All CD4 t-cells arise from common precursor, the wat antigen interacts with APCs determines cytokine prod by APCs. It is a variation of 3 signals that causes different effector functions of CD4 t-cells.
Okay so there is some of the science, now I'm going to try and explain.When presented with an antigen initially you get natural antigens then you get in day 2-7 the T-independent antibody and finally 5-12 day you get the T-dependent antibody, this is the adaptive immune response and is slower to get going. As antigen conc decrease and the immune response matures and there is more of a selection for high affinity BCR (b-cell receptor) compared to low affinity BCRs. So only responses with high affinity BCRs have a response that persists.
There is also Adoptive T-cell therapy, which is a treatment used to help the immune system combat diseases like cancer and infections via viruses. T-cells are collected from a patient and grown in the lab. this increases the number of T-cells that are able to kill cancer cells or fight infections. there T-cells are given back to the patient to help the immune system fight disease. It is also called tumour infiltrating lymphocyte therapy, when injected into the tumour the t-cells help the body attack the diseased cells and has been described to 'melt' the tumour.
There is also a chance to develop T-cells that express cancer specific TCRs, which seems amazing, being able to produce a large amount of CD8 t-cells in a very short amount of time and increase the affinity of the TCR to the cancer cells, however in reality it is very tricky to identify a suitable MHCI restricted tumour rejection antigen, and to isolate tumour specific TCR.
There has been a huge breakthrough in checkpoint inhibitors. the T-cells within the immunosuppressive tumour microenvironment express many Co-inhibitory receptors these deliver a negative signal to the t-cells which prevents them from activating and destroying cancer cells, so monoclonal antibodies that block the inhibitory receptors have been developed and are being used to treat humans with metastatic melanomas.
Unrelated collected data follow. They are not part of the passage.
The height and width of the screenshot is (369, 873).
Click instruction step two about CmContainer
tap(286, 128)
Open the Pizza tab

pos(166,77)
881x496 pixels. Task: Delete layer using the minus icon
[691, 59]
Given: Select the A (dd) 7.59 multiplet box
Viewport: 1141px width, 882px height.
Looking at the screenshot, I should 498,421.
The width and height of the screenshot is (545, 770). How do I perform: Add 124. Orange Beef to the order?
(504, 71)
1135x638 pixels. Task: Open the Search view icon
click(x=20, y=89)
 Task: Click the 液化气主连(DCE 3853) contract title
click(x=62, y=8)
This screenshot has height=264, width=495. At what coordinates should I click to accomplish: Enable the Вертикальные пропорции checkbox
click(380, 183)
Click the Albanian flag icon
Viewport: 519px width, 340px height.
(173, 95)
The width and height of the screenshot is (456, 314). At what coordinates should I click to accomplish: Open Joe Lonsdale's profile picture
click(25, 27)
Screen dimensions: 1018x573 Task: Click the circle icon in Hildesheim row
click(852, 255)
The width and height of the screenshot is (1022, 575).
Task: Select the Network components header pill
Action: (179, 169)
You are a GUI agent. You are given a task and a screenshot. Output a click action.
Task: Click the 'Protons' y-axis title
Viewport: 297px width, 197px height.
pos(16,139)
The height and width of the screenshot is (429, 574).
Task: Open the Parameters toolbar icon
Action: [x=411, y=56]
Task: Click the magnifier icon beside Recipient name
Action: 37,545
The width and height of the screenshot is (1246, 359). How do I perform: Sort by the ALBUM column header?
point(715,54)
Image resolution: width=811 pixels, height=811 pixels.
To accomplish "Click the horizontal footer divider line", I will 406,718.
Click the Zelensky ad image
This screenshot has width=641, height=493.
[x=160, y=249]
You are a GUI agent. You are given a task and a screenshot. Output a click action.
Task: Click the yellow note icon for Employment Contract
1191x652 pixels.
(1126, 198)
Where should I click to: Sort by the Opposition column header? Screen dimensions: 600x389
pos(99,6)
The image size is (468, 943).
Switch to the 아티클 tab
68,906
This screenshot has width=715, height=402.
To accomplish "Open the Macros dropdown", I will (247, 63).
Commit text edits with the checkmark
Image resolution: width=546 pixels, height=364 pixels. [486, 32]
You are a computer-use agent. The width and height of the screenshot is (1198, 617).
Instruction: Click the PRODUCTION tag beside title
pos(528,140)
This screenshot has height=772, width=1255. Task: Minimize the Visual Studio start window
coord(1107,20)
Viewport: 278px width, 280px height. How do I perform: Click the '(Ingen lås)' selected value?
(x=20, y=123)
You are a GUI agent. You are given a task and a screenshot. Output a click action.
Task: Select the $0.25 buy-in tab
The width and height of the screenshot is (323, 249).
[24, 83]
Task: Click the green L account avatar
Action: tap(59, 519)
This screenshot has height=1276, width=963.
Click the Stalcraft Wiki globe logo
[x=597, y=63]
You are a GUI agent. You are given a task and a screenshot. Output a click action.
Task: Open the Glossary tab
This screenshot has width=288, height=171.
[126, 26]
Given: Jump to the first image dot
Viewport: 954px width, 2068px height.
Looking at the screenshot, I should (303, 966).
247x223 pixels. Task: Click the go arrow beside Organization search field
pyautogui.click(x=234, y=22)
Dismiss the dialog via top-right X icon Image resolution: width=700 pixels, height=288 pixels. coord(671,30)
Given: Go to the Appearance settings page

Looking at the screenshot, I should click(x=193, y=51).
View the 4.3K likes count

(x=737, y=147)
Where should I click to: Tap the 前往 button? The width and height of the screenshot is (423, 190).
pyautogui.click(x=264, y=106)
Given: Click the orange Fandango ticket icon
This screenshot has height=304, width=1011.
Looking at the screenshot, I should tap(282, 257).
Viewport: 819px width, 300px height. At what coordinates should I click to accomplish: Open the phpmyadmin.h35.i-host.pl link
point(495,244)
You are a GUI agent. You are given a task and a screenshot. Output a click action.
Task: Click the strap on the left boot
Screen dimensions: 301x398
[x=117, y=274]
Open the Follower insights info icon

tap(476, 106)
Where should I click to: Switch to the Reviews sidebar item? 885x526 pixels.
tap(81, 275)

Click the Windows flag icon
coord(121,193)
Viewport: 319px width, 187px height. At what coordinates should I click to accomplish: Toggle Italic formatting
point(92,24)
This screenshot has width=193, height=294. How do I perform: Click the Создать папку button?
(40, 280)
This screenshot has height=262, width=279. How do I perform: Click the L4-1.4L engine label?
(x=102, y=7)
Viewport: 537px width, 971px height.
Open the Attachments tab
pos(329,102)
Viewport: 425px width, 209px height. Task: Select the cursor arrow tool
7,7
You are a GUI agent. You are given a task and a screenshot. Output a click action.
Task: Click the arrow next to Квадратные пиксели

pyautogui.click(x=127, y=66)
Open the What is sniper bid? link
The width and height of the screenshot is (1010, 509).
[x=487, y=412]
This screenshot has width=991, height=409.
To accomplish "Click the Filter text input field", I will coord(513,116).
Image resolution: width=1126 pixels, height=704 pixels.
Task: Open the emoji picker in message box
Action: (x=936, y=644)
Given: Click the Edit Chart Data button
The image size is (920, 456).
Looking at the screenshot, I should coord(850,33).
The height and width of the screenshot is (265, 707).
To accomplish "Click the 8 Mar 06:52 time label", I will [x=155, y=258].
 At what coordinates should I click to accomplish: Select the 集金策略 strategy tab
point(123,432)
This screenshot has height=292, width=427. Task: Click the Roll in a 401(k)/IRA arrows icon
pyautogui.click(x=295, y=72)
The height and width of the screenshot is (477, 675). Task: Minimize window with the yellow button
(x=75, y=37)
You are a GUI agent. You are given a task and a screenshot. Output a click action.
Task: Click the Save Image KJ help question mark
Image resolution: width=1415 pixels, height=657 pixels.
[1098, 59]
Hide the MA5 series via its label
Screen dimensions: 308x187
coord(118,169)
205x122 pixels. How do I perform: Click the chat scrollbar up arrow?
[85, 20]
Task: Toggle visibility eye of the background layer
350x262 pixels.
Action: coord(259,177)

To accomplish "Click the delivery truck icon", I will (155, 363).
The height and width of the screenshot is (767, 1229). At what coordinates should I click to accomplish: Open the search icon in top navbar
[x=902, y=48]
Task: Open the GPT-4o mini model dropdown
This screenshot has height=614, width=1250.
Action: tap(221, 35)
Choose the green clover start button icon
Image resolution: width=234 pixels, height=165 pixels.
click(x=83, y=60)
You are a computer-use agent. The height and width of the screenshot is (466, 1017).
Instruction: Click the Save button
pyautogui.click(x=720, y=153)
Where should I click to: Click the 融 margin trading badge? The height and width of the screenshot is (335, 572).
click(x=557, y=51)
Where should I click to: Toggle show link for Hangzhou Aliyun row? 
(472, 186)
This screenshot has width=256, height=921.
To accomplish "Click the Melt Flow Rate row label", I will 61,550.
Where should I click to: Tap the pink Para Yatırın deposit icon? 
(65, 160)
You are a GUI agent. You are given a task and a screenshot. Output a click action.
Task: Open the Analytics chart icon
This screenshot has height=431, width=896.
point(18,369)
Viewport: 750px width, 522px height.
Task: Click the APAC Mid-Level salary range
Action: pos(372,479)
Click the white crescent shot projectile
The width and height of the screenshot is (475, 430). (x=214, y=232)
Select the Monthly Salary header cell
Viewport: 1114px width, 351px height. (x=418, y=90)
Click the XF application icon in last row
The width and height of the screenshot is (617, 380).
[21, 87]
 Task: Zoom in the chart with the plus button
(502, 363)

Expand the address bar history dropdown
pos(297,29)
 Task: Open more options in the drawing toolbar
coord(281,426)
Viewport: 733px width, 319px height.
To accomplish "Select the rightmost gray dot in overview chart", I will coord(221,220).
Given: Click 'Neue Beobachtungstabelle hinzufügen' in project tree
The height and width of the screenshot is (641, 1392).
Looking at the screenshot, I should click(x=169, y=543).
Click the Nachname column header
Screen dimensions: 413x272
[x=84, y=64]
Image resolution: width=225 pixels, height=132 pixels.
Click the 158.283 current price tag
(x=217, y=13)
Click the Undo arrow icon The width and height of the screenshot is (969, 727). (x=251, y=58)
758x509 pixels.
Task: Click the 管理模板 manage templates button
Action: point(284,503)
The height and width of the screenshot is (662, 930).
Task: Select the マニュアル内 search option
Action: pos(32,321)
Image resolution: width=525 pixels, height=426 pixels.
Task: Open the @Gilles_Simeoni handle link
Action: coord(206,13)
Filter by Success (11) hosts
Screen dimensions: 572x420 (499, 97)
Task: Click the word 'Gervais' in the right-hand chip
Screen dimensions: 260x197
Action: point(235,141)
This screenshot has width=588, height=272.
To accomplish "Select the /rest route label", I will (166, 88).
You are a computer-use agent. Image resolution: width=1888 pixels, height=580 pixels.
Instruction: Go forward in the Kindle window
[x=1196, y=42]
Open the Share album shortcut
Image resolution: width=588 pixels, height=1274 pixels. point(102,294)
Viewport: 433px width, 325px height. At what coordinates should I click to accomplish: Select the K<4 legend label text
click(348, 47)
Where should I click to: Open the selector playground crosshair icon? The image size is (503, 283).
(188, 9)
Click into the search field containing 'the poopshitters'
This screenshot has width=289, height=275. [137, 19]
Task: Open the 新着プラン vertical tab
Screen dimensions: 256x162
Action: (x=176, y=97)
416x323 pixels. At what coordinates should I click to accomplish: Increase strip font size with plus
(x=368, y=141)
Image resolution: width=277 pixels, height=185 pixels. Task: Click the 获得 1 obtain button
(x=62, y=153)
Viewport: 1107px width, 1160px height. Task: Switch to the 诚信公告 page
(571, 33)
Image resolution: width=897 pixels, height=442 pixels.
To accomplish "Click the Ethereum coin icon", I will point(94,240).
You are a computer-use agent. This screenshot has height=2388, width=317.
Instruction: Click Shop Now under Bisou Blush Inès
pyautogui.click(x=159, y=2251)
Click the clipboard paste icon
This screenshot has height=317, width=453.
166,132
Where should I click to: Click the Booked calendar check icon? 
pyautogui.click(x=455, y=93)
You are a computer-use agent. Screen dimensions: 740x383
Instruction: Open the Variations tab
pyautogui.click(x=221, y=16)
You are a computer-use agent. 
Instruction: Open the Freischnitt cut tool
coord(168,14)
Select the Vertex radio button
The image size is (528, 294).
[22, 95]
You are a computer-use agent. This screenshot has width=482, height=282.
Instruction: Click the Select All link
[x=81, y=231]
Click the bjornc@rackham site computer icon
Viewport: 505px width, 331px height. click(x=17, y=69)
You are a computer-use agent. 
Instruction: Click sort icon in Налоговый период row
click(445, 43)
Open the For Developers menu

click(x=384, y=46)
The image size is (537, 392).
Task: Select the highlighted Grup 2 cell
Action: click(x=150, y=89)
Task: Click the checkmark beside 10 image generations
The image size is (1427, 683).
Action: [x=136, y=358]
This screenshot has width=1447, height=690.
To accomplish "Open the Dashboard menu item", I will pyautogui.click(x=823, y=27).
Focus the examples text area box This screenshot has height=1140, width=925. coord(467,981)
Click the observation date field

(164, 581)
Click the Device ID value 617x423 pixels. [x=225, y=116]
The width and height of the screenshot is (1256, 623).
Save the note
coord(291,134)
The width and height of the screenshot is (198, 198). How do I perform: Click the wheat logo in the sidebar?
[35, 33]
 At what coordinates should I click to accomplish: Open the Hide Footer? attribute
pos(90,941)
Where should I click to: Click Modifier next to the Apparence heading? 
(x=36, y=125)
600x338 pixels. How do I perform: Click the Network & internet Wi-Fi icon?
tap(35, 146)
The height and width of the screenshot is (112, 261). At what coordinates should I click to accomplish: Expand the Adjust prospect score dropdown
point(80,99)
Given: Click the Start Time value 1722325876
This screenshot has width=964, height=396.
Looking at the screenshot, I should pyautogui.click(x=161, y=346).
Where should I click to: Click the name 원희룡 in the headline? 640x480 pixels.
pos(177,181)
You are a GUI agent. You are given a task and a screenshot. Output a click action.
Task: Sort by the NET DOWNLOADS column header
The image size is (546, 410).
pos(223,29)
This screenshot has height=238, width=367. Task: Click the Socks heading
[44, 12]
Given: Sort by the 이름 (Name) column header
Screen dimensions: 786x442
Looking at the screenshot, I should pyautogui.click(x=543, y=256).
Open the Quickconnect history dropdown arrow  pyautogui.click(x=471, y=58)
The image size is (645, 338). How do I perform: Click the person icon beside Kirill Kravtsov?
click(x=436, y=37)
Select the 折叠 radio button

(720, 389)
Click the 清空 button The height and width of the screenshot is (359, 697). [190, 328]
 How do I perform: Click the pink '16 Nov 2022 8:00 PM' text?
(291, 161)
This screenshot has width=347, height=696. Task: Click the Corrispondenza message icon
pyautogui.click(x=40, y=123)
I hope you enjoyed that and you managed to follow along at least just a little bit. I am slowly getting into the swing of university and sports, I've decided to swim 2 times a week and gym 5 times a week plus sometimes trying to incorporate some gym classes. It's all a work in progress at the beginning of university this term I did really struggle with my mental health but I'm now focussing on the small positives each day. I hope you all continue to have an amazing week and just remember to smile because you never know it could make someone's day. I will post when I next feel like it, see you then!